2010年1月25日(月)「しんぶん赤旗」
名護市長選・稲嶺氏の勝利
基地ない沖縄・日本 強烈なメッセージ
日米安保改定から50年の2010年1月24日、名護市長選での米軍新基地建設を許さない稲嶺進新市長の誕生は、沖縄と全国、さらに世界に向けた「基地のない沖縄・日本」という強烈なメッセージです。
米軍基地縮小という世界の平和の流れのなかで、米軍基地推進の自公政権にノーをつきつけた昨年8月の総選挙、県内「移設」に反対し、普天間基地の返還を求めた11月の2万1000人が集まった県民大会に続く、画期的な勝利です。
立場を超えて
「辺野古に基地はつくらせない、基地問題に終止符を打とう」「基地に頼らない新たな振興策で、市民による自立的持続的な街づくりを」「公正公平、透明な市政を」―。選挙戦で日を追うごとに力強く明確に訴え続けた稲嶺氏。同氏の勝利に向けて、保守と革新が立場の違いを超えて結集したたたかいは、多くの市民の共感と支持を加速度的に広げて一体感を生みました。

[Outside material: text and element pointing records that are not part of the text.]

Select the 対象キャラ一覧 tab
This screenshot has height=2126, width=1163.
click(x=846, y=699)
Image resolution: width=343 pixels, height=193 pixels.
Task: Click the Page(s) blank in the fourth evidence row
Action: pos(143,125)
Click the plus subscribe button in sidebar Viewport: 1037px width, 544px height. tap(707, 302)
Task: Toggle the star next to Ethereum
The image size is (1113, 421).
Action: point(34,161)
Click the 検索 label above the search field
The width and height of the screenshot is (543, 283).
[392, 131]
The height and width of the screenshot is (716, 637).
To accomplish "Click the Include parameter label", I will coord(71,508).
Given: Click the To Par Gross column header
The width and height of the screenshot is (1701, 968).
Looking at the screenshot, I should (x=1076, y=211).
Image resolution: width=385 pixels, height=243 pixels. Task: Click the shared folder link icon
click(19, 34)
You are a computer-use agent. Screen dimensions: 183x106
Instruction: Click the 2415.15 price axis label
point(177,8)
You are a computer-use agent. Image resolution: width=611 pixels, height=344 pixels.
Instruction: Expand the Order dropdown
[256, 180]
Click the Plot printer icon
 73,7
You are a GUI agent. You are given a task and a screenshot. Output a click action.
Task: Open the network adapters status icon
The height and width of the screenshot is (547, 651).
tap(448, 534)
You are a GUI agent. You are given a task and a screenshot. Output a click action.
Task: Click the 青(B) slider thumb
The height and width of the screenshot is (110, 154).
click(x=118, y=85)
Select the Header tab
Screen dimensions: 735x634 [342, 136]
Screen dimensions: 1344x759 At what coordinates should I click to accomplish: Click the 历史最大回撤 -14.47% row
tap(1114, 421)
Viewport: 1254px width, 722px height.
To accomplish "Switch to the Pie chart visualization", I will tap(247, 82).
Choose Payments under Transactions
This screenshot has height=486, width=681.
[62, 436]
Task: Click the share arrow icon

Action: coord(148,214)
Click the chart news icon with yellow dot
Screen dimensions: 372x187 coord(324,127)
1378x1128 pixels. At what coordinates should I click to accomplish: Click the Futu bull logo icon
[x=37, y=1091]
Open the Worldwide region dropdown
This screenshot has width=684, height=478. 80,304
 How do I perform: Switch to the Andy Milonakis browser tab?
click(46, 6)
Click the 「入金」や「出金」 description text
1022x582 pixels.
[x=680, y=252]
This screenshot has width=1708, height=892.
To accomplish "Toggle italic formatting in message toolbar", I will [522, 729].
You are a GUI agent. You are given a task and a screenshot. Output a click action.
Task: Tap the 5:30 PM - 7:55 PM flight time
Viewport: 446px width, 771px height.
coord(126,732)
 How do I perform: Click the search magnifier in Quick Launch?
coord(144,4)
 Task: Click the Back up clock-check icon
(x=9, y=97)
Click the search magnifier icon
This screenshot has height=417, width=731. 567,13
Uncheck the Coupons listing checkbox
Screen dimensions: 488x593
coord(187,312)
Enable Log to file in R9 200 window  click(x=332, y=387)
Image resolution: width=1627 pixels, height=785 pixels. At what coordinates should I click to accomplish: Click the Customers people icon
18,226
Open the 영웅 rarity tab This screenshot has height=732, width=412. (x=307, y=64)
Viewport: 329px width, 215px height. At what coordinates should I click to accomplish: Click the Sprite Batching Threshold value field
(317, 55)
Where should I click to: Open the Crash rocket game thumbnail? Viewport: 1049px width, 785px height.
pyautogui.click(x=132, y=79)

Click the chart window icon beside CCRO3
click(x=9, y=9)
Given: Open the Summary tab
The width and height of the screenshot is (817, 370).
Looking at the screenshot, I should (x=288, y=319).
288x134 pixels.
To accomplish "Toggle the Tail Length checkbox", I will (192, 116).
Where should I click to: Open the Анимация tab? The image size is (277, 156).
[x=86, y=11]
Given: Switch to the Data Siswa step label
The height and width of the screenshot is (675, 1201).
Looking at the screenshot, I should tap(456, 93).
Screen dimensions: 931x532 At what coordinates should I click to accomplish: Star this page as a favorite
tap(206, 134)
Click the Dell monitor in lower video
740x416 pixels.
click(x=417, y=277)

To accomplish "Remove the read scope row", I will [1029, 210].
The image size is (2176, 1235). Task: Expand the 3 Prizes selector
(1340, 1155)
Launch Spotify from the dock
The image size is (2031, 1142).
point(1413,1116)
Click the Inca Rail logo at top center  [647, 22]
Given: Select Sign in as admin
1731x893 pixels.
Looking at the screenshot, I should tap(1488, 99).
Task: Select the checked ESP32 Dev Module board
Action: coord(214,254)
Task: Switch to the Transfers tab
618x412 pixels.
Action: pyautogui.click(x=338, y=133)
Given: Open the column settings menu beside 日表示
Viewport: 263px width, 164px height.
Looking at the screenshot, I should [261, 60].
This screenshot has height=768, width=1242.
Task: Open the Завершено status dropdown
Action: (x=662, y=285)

一方、市民の願いに反して最後の最後まで基地問題を争点からそらし続け、「基地振興策」や、不公平不透明な市政運営に少しも反省をのべなかった現職陣営。癒着関係にある地元企業、業者を中心とする動員、地域の締め付けを執拗(しつよう)に展開しましたが、こうしたやり方に市民からの断罪が下りました。
稲嶺氏の勝利は、基地推進・容認の政治勢力と利権集団にも痛打を与えることになります。
いまだに辺野古など沖縄県内「移設」に固執している日米両政府は、この強烈なメッセージをどう受け止めるのでしょうか。
撤去へ交渉を
「名護市民の思いもしんしゃくしながら、最終的な結論をできるだけ早く導くように努力したい」(15日、首相官邸)と鳩山由紀夫首相はのべました。であるなら「基地はつくらせないというメッセージを県にも国にもつきつける」と表明して誕生した稲嶺新市政に込められた、多くの民意を重く受け止めるべきです。
鳩山首相は、在日米軍基地を「抑止力」として肯定する「基地のたらい回し」路線を一刻も早く転換し、「世界一危険」だと米側が認める普天間基地の即時閉鎖・撤去に向けた本腰を入れた対米交渉を始めるべきです。